- _What is being asked_: Repeat each of the following entries back word for word, with no changes.

(Excerpt from a dataset)
————

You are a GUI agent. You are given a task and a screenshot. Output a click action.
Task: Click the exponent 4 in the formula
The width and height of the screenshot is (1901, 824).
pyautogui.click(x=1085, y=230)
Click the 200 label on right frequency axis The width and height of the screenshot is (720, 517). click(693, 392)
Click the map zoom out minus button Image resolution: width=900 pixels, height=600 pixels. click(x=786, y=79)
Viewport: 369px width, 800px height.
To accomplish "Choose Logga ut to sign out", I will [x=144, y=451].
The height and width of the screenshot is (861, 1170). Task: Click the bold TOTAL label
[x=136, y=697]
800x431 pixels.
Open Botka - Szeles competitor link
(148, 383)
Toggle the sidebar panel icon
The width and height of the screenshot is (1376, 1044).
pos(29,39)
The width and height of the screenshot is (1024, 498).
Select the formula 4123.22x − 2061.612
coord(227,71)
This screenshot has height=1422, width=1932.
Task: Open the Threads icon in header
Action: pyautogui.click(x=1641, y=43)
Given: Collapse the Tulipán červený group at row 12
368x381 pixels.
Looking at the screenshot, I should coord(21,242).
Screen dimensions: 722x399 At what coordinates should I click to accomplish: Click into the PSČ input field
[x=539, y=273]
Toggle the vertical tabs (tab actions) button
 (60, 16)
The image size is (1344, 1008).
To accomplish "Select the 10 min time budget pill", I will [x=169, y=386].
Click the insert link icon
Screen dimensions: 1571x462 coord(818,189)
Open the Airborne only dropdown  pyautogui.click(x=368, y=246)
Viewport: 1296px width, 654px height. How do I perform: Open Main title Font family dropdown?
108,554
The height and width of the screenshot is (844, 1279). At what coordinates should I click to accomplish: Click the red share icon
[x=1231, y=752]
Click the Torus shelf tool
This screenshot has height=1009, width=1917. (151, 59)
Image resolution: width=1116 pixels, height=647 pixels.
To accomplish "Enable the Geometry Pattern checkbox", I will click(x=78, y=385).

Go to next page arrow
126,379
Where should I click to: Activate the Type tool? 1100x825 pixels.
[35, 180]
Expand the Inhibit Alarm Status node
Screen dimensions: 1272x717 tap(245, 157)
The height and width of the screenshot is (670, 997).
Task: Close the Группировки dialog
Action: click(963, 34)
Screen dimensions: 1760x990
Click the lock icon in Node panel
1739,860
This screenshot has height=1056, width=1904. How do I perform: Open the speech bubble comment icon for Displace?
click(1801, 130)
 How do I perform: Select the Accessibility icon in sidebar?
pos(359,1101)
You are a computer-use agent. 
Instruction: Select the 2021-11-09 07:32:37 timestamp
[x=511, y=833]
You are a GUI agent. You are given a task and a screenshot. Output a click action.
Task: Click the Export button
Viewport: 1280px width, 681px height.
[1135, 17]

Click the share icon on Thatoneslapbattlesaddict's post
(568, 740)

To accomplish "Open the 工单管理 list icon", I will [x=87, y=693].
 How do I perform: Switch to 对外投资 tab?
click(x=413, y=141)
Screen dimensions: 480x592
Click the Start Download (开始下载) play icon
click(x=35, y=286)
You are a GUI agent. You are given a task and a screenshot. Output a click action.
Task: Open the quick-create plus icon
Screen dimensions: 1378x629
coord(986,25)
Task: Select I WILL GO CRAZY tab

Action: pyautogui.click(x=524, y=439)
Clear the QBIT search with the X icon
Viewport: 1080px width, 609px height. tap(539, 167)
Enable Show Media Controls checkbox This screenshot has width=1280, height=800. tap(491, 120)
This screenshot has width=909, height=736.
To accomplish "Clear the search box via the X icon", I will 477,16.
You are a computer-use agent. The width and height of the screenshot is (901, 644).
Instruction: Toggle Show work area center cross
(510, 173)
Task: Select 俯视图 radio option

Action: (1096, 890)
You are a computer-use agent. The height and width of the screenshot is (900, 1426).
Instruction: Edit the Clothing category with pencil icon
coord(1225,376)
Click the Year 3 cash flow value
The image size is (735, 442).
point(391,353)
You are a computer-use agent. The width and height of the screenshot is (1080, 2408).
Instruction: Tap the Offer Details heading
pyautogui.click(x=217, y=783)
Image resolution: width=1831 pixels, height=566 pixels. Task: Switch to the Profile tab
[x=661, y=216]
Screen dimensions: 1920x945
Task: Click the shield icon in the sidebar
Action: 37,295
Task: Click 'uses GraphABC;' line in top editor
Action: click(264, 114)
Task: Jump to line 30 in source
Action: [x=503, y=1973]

————

- _Output of the task_:
You are a GUI agent. You are given a task and a screenshot. Output a click action.
Task: Click the exponent 4 in the formula
The width and height of the screenshot is (1901, 824).
pyautogui.click(x=1085, y=230)
Click the 200 label on right frequency axis The width and height of the screenshot is (720, 517). click(693, 392)
Click the map zoom out minus button Image resolution: width=900 pixels, height=600 pixels. click(x=786, y=79)
Viewport: 369px width, 800px height.
To accomplish "Choose Logga ut to sign out", I will [x=144, y=451].
The height and width of the screenshot is (861, 1170). Task: Click the bold TOTAL label
[x=136, y=697]
800x431 pixels.
Open Botka - Szeles competitor link
(148, 383)
Toggle the sidebar panel icon
The width and height of the screenshot is (1376, 1044).
pos(29,39)
The width and height of the screenshot is (1024, 498).
Select the formula 4123.22x − 2061.612
coord(227,71)
This screenshot has height=1422, width=1932.
Task: Open the Threads icon in header
Action: pyautogui.click(x=1641, y=43)
Given: Collapse the Tulipán červený group at row 12
368x381 pixels.
Looking at the screenshot, I should coord(21,242).
Screen dimensions: 722x399 At what coordinates should I click to accomplish: Click into the PSČ input field
[x=539, y=273]
Toggle the vertical tabs (tab actions) button
 (60, 16)
The image size is (1344, 1008).
To accomplish "Select the 10 min time budget pill", I will [x=169, y=386].
Click the insert link icon
Screen dimensions: 1571x462 coord(818,189)
Open the Airborne only dropdown  pyautogui.click(x=368, y=246)
Viewport: 1296px width, 654px height. How do I perform: Open Main title Font family dropdown?
108,554
The height and width of the screenshot is (844, 1279). At what coordinates should I click to accomplish: Click the red share icon
[x=1231, y=752]
Click the Torus shelf tool
This screenshot has height=1009, width=1917. (151, 59)
Image resolution: width=1116 pixels, height=647 pixels.
To accomplish "Enable the Geometry Pattern checkbox", I will click(x=78, y=385).

Go to next page arrow
126,379
Where should I click to: Activate the Type tool? 1100x825 pixels.
[35, 180]
Expand the Inhibit Alarm Status node
Screen dimensions: 1272x717 tap(245, 157)
The height and width of the screenshot is (670, 997).
Task: Close the Группировки dialog
Action: click(963, 34)
Screen dimensions: 1760x990
Click the lock icon in Node panel
1739,860
This screenshot has height=1056, width=1904. How do I perform: Open the speech bubble comment icon for Displace?
click(1801, 130)
 How do I perform: Select the Accessibility icon in sidebar?
pos(359,1101)
You are a computer-use agent. 
Instruction: Select the 2021-11-09 07:32:37 timestamp
[x=511, y=833]
You are a GUI agent. You are given a task and a screenshot. Output a click action.
Task: Click the Export button
Viewport: 1280px width, 681px height.
[1135, 17]

Click the share icon on Thatoneslapbattlesaddict's post
(568, 740)

To accomplish "Open the 工单管理 list icon", I will [x=87, y=693].
 How do I perform: Switch to 对外投资 tab?
click(x=413, y=141)
Screen dimensions: 480x592
Click the Start Download (开始下载) play icon
click(x=35, y=286)
You are a GUI agent. You are given a task and a screenshot. Output a click action.
Task: Open the quick-create plus icon
Screen dimensions: 1378x629
coord(986,25)
Task: Select I WILL GO CRAZY tab

Action: pyautogui.click(x=524, y=439)
Clear the QBIT search with the X icon
Viewport: 1080px width, 609px height. tap(539, 167)
Enable Show Media Controls checkbox This screenshot has width=1280, height=800. tap(491, 120)
This screenshot has width=909, height=736.
To accomplish "Clear the search box via the X icon", I will 477,16.
You are a computer-use agent. The width and height of the screenshot is (901, 644).
Instruction: Toggle Show work area center cross
(510, 173)
Task: Select 俯视图 radio option

Action: (1096, 890)
You are a computer-use agent. The height and width of the screenshot is (900, 1426).
Instruction: Edit the Clothing category with pencil icon
coord(1225,376)
Click the Year 3 cash flow value
The image size is (735, 442).
point(391,353)
You are a computer-use agent. The width and height of the screenshot is (1080, 2408).
Instruction: Tap the Offer Details heading
pyautogui.click(x=217, y=783)
Image resolution: width=1831 pixels, height=566 pixels. Task: Switch to the Profile tab
[x=661, y=216]
Screen dimensions: 1920x945
Task: Click the shield icon in the sidebar
Action: 37,295
Task: Click 'uses GraphABC;' line in top editor
Action: click(264, 114)
Task: Jump to line 30 in source
Action: [x=503, y=1973]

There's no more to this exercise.